Okul öncesi dönemdeki çocuklar için doğa kendi başına bir laboratuvardır. Çocukların doğaya, doğanın da çocuklara ihtiyacı var. Doğa yoksunluğu kavramını birlikte tanıyalım.
Sevgili öğretmenler,
Okul öncesi dönemdeki çocuklar için doğa kendi başına bir laboratuvardır. Bu zengin laboratuvarın, onlarla yapılacak farkındalık ve bilgi kazandırıcı bütün eğitimlerde kullanılması son derece önemlidir. Doğada olmaları, algılarının gelişimini ve duyuşsal becerileri kazanmalarını destekliyor. Çünkü okul öncesi ve okul çağlarında oluşan ilgiler ve tutumlar gelecekteki istendik davranışların temelini oluşturur. Özellikle çocukluk çağında ve genç yaşta oluşan değer yargıları ve tutumlar, erken yaşlarda doğayla olan ilişkilerde empatinin gelişmesi ve doğaya karşı sevginin oluşmasında oldukça önemlidir. Bireylerde çevreye yararlı bilinçli davranışların gelişmesine yardımcı olabilmek için erken yaşlarda onlara doğayı tanıtıcı ve sevdirici oyunlar oynatmak, doğada yaşantılar kazandırmak gerekir.

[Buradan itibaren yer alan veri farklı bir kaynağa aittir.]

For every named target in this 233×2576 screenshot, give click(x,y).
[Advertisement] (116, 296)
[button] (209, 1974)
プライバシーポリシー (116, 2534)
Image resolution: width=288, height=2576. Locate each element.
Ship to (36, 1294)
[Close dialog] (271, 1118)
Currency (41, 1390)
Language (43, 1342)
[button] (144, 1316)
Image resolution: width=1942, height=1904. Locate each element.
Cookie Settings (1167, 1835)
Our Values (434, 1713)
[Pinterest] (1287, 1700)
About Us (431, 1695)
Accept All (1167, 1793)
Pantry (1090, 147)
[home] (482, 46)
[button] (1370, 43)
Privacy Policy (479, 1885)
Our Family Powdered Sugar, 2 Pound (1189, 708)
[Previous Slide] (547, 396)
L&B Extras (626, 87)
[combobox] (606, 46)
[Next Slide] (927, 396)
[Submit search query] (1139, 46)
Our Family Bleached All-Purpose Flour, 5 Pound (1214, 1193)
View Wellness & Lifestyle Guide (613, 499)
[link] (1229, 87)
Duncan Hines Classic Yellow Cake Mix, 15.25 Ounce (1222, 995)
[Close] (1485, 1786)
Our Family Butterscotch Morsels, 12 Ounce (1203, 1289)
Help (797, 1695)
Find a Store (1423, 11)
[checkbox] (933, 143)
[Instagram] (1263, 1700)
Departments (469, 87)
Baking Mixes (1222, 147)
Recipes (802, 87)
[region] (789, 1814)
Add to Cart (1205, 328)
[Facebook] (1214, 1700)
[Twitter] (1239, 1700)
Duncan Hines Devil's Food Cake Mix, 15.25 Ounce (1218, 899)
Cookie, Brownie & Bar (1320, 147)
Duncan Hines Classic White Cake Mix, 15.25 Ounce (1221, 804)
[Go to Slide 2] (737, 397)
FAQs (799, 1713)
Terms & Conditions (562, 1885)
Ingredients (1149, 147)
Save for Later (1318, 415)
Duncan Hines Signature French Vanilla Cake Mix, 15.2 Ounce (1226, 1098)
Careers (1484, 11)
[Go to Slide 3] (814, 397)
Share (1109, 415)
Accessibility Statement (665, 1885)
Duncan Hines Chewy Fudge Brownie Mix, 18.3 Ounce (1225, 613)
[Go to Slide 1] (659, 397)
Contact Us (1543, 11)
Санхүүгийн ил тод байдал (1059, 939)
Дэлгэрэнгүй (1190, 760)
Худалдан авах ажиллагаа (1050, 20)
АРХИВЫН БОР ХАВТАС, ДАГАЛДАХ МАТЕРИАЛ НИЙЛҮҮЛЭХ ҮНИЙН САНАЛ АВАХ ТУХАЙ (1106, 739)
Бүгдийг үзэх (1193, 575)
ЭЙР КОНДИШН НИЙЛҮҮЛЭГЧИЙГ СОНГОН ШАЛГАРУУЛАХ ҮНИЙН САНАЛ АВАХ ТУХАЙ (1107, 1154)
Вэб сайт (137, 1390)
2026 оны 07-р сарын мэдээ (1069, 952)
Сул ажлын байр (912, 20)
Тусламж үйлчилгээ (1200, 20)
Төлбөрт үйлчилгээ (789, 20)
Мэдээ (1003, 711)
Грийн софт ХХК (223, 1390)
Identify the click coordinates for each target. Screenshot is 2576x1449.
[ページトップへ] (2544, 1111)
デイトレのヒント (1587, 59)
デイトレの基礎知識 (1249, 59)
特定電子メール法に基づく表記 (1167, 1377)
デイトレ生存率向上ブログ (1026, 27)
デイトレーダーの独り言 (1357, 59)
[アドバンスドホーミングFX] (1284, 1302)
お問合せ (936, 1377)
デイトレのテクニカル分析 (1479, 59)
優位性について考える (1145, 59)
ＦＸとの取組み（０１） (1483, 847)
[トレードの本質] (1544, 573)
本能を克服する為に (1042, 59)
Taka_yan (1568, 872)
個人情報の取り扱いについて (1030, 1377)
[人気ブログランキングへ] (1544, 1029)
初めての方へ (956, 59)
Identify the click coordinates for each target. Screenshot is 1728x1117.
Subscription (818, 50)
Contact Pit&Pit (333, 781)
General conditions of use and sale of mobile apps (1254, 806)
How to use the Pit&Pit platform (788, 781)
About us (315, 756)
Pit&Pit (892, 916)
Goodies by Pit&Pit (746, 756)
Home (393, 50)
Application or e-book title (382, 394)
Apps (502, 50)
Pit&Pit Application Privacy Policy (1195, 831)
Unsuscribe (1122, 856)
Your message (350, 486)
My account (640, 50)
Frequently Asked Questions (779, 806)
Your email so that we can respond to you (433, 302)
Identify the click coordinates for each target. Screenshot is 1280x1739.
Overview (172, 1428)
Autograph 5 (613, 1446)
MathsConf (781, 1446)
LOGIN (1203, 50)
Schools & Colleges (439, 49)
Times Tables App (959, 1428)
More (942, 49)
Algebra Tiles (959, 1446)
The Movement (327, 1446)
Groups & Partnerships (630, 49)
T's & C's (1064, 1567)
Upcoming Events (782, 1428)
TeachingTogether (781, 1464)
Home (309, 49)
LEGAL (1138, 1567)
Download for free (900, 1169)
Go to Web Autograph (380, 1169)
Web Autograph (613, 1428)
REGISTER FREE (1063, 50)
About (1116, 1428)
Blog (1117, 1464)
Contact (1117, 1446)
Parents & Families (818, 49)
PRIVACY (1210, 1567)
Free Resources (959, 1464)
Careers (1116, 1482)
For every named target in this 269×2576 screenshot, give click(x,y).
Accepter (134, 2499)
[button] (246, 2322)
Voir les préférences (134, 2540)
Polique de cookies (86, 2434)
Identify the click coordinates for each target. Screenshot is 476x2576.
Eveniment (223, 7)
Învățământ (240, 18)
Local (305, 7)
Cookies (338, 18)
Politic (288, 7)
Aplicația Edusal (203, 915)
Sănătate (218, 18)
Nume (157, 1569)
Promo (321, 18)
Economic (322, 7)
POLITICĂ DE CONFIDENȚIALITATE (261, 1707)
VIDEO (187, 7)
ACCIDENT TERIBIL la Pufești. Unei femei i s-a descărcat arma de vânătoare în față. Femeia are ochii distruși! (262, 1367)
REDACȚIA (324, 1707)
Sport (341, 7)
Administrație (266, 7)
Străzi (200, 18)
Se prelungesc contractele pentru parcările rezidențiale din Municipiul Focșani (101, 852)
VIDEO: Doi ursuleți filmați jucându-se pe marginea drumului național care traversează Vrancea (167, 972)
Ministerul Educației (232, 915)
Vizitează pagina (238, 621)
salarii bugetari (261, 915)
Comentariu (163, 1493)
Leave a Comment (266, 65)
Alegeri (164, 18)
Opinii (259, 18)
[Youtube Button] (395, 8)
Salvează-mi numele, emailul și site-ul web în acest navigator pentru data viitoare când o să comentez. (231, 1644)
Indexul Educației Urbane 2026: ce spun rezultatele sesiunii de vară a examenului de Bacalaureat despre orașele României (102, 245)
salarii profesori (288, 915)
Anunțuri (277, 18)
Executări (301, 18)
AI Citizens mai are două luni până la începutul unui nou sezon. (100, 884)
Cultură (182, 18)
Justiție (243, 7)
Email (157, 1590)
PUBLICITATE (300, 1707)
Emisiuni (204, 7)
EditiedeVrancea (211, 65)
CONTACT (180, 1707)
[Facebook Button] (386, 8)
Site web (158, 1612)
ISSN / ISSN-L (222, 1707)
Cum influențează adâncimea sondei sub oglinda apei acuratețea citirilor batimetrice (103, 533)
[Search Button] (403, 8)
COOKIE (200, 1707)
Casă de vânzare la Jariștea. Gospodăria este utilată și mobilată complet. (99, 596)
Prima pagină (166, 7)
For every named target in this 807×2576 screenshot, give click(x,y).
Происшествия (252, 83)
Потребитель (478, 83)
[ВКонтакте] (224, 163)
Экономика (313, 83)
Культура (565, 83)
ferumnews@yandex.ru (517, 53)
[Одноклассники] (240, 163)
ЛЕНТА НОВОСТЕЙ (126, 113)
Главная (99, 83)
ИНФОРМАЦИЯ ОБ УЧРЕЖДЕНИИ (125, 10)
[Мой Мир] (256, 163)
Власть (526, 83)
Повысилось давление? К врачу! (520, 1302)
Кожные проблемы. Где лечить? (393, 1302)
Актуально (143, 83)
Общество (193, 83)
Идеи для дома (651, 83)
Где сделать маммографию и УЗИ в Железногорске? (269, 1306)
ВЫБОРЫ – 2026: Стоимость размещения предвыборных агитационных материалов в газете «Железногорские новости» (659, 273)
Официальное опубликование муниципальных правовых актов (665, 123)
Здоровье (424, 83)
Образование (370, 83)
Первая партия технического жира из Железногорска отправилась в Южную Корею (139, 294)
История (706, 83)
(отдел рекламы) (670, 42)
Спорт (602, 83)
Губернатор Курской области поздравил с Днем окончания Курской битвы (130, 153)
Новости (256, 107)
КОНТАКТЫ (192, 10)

Çocuklara, okula başlamasıyla birlikte yeni ve önemli görevler verilir. Örneğin; hedefler ve beklentiler belirleme, davranışlar ve etkinlikler konusunda etkileyici sınırlamalar uygulama ve sosyal etkileşimleri çoğaltma gibi. Bu yaştan itibaren başkalarının bakış açılarını görme yeteneğinin, yeni bilginin edinilmesi yeterliliğinin ve işbirlikçi öğrenme faaliyetlerinin arttırılması beklenir. Tam da bu beklentinin karşılanması için çocukların oyunlar ve takım sporlarına katılmaları özellikle yararlıdır. Bu etkinlikler de hem aileler hem de öğretmenler tarafından çoğunlukla açık havada düzenlenirse çok yönlü yarar sağlanmış olur.
Hem ülkemizde hem de dünyada yapılan araştırmalara baktığımızda hem 7 - 12 yaş grubu çocukların, hem öğretmen adaylarının hem de çeşitli branşlardaki öğretmenlerin çevreyi çoğunlukla canlı ve cansız öğelerden oluşan bir yer olarak gördükleri, doğal ortamları çevre olarak kabul ederken insan yapımı alanları çevre olarak kabul etmedikleri, insanı ise çevrenin bir öğesi olarak değil, odak noktası olarak gördükleri anlaşılıyor. Ayrıca çevre ve çevre kirliliği ilişkisinin öğrencilerce sıkça kurulduğu gözleniyor. Bu sonuçlar çevre kavramı algısı konusunda çocuklar ve öğretmenlerin bir takım eksikliklerinin olduğunu gösteriyor.
İlkokul öğrencilerinden başlayarak herkesin doğayı, doğal varlıkları ve ekosistemi tanıyıp öğrenerek bilinçli vatandaş olması; toplumun ve ülkenin geleceği açısından vazgeçilmez konuların başında gelir. İlkokul öğrencilerinin gelecekte çevreyi nasıl algıladıklarına bakan bir araştırma ile açıklamak isterim. Araştırma sonucunda çocukların cinsiyete göre değişmeyen bir şekilde çizimlerinde sıklıkla ağaç, güneş, bulut, insan, kuş, kelebek, ev, apartman, araba, dağ, deniz, nehir, çöp, çöp kovası gibi ögelere yer verdikleri görülüyor. Resimler incelendiğinde hava kirliliği, toprak kirliliği, aşırı yapılaşma ve trafik gibi yakın çevrelerinde gözlemleyebildikleri çevre problemlerine sıklıkla yer verdikleri tespit ediliyor. Öğrencilerin gelecekte %28,5’inin temiz, %40,3’ünün kirli ve %31,2’sinin teknolojik çevre algısına sahip olduğu görülmüştür ve aynı zamanda öğrencilerin çevrede yer alan canlı ve cansız ögelere karşı farkındalıklarının sınırlı olduğu belirlenmiştir. Çocukların algılarının çevrelerinde gördükleri ve deneyimledikleri ile sınırlı olduğunu düşündüğümüzde eğitim-öğretim süreçlerinin hem evde hem de okulda zenginleştirilmesi gerektiğini söyleyebiliriz.